The data:
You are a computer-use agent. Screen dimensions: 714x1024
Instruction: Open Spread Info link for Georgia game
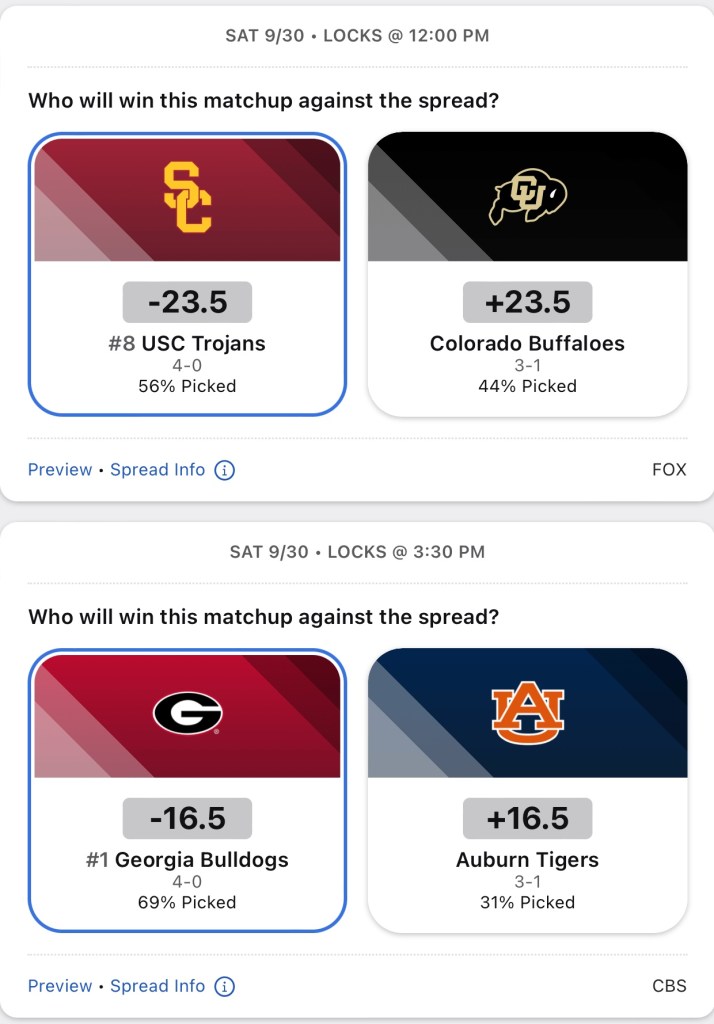point(158,986)
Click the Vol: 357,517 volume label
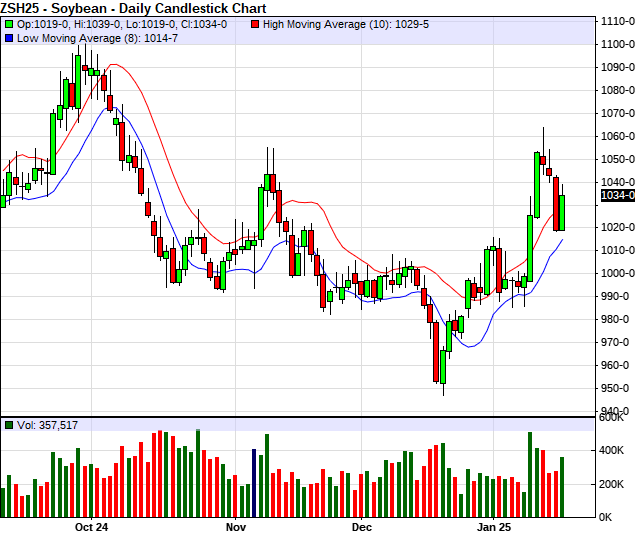This screenshot has height=536, width=640. click(48, 425)
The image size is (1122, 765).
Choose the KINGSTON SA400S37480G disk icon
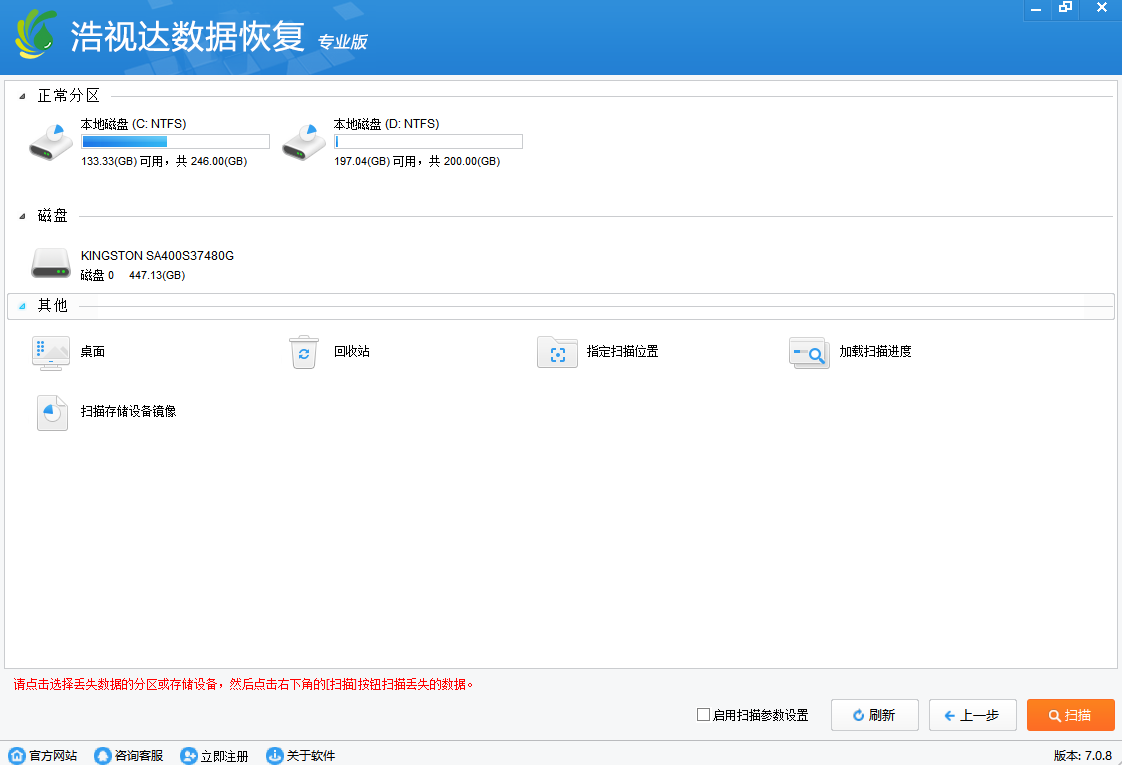pos(51,264)
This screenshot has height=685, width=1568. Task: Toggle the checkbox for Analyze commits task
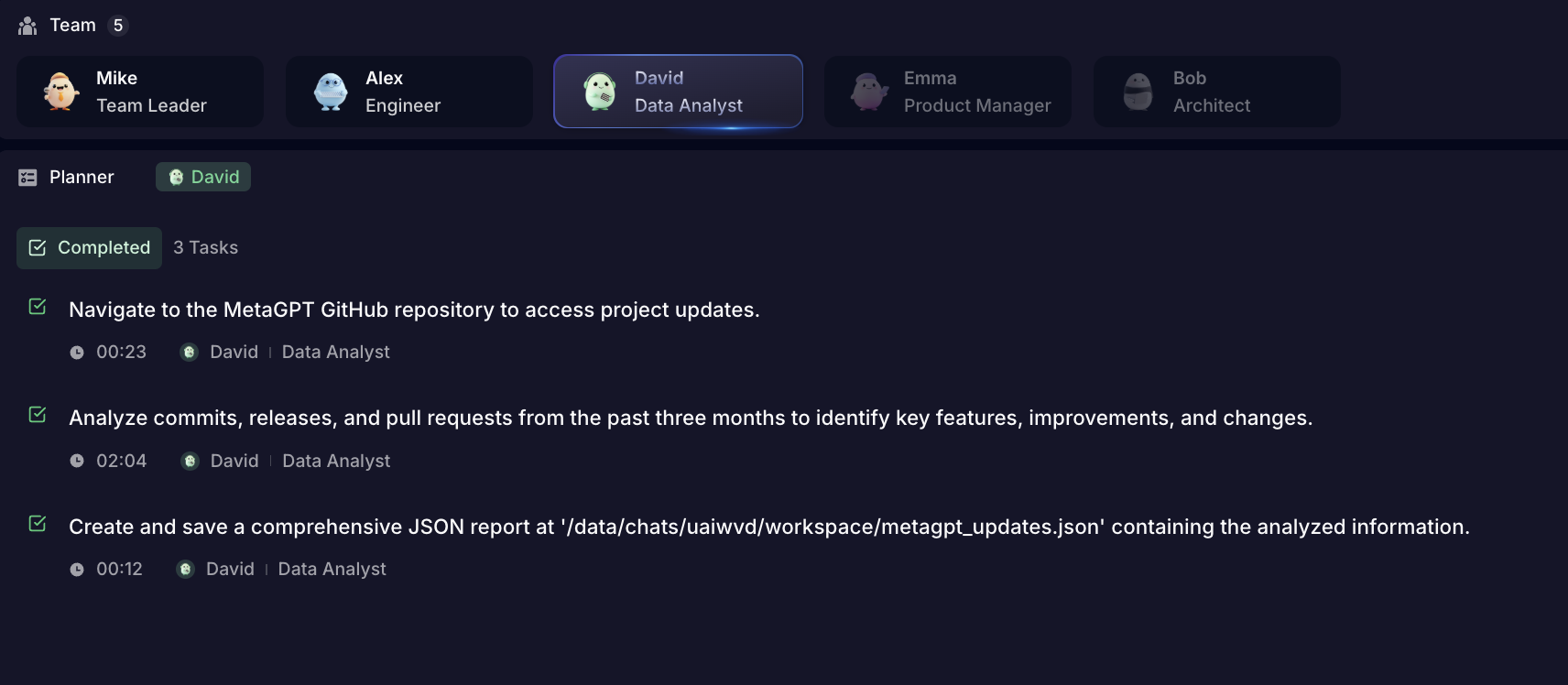click(x=38, y=415)
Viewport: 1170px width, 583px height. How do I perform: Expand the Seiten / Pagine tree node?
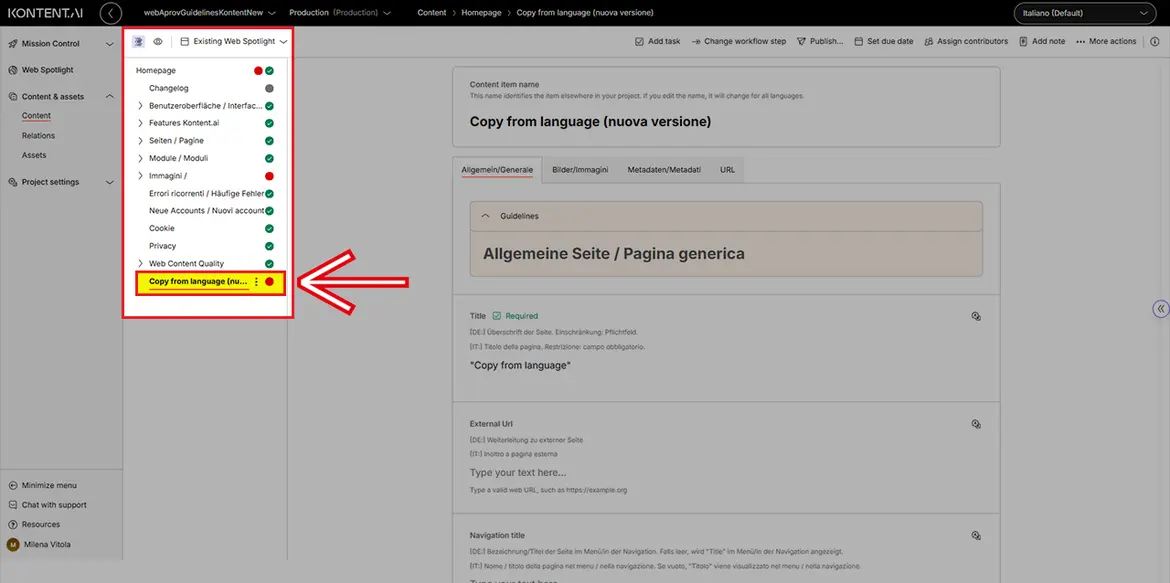pyautogui.click(x=140, y=141)
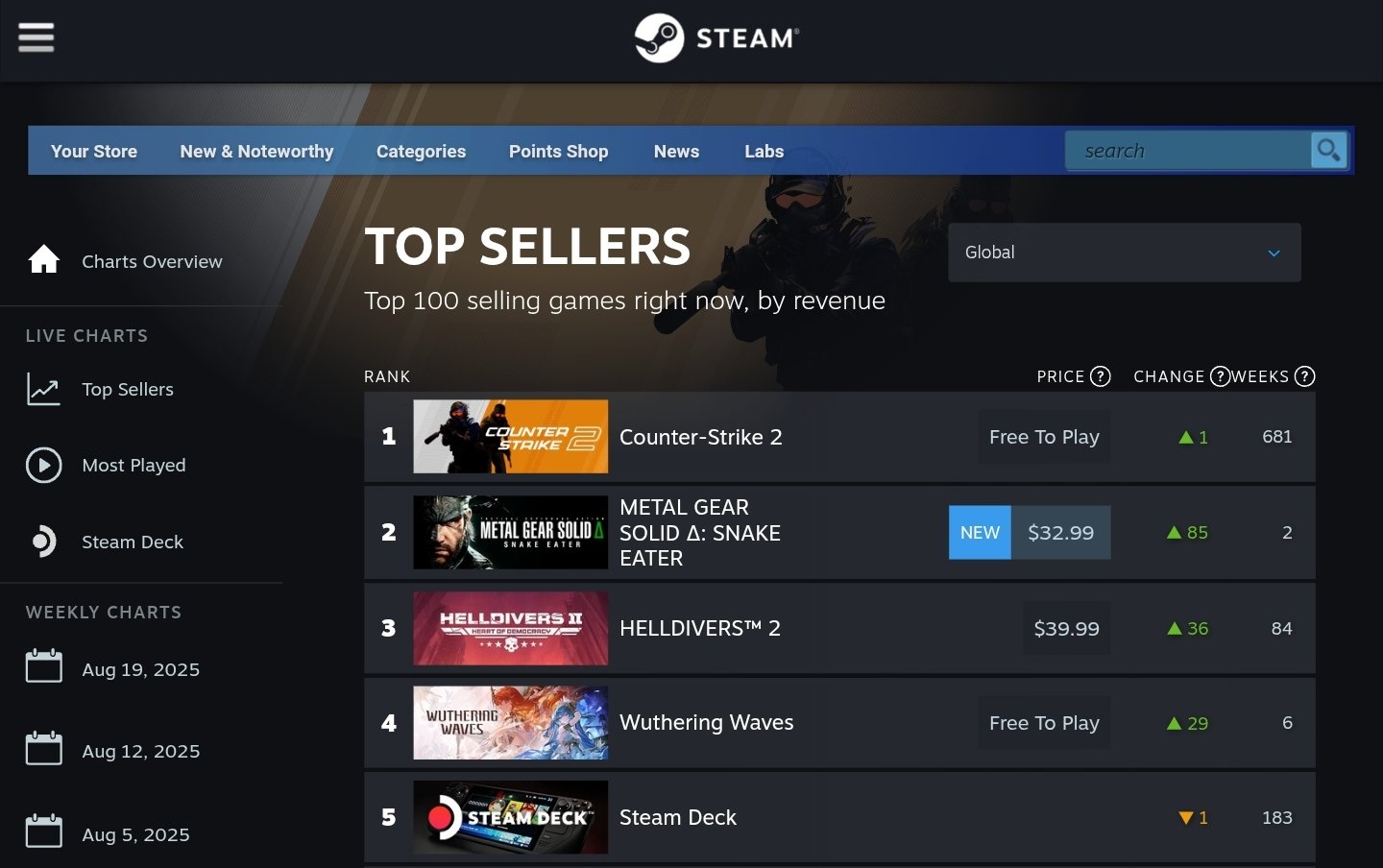Click the Aug 19, 2025 calendar icon
The height and width of the screenshot is (868, 1383).
44,666
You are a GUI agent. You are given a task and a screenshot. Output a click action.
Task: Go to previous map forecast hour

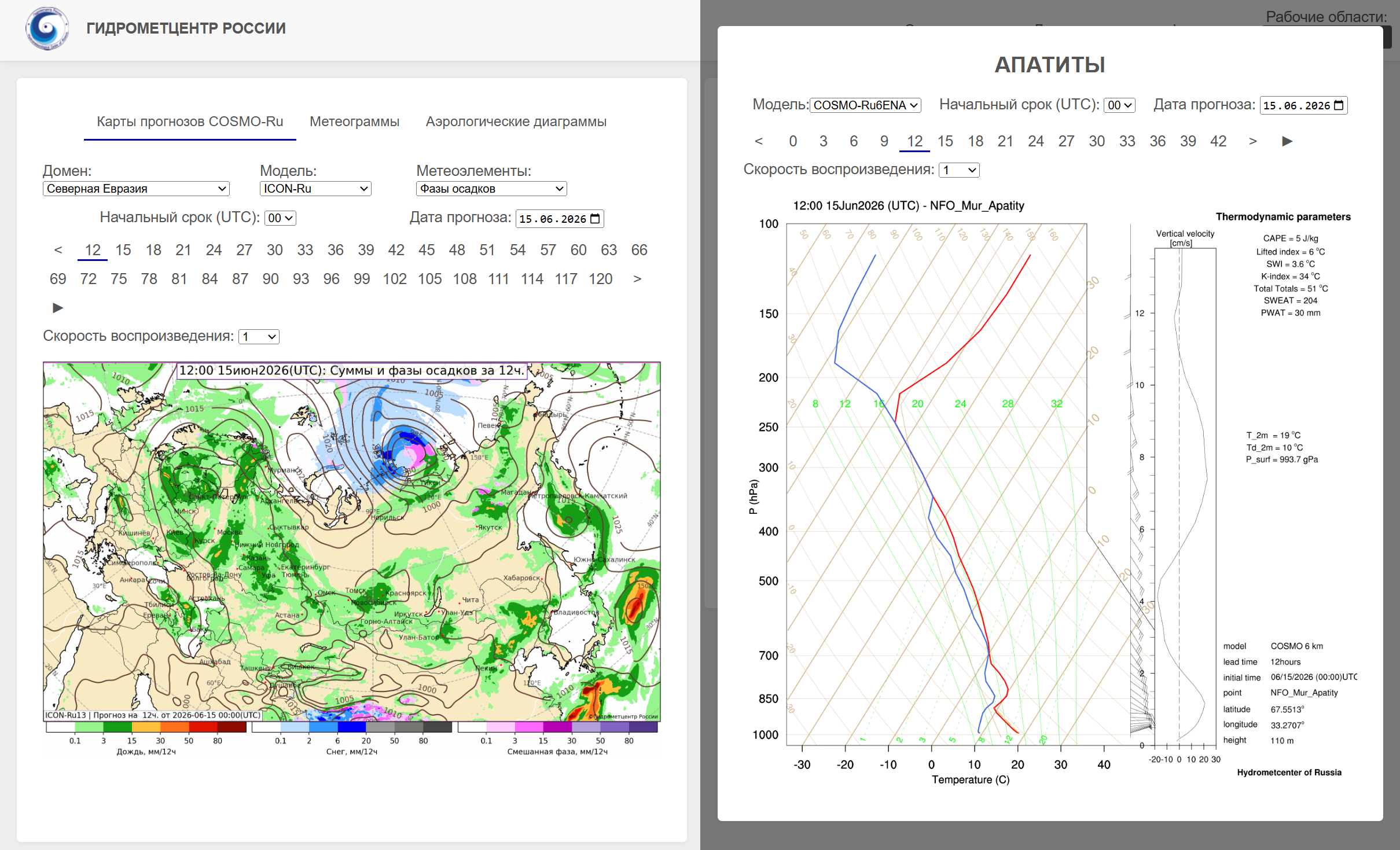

Problem to solve:
Note which lines carry the word "agent" in the material, then copy each of them.

Response area:
You are a computer-use agent. Screen dimensions: 714x1024
You are a GUI agent. You are given a task and a screenshot. Output a click action.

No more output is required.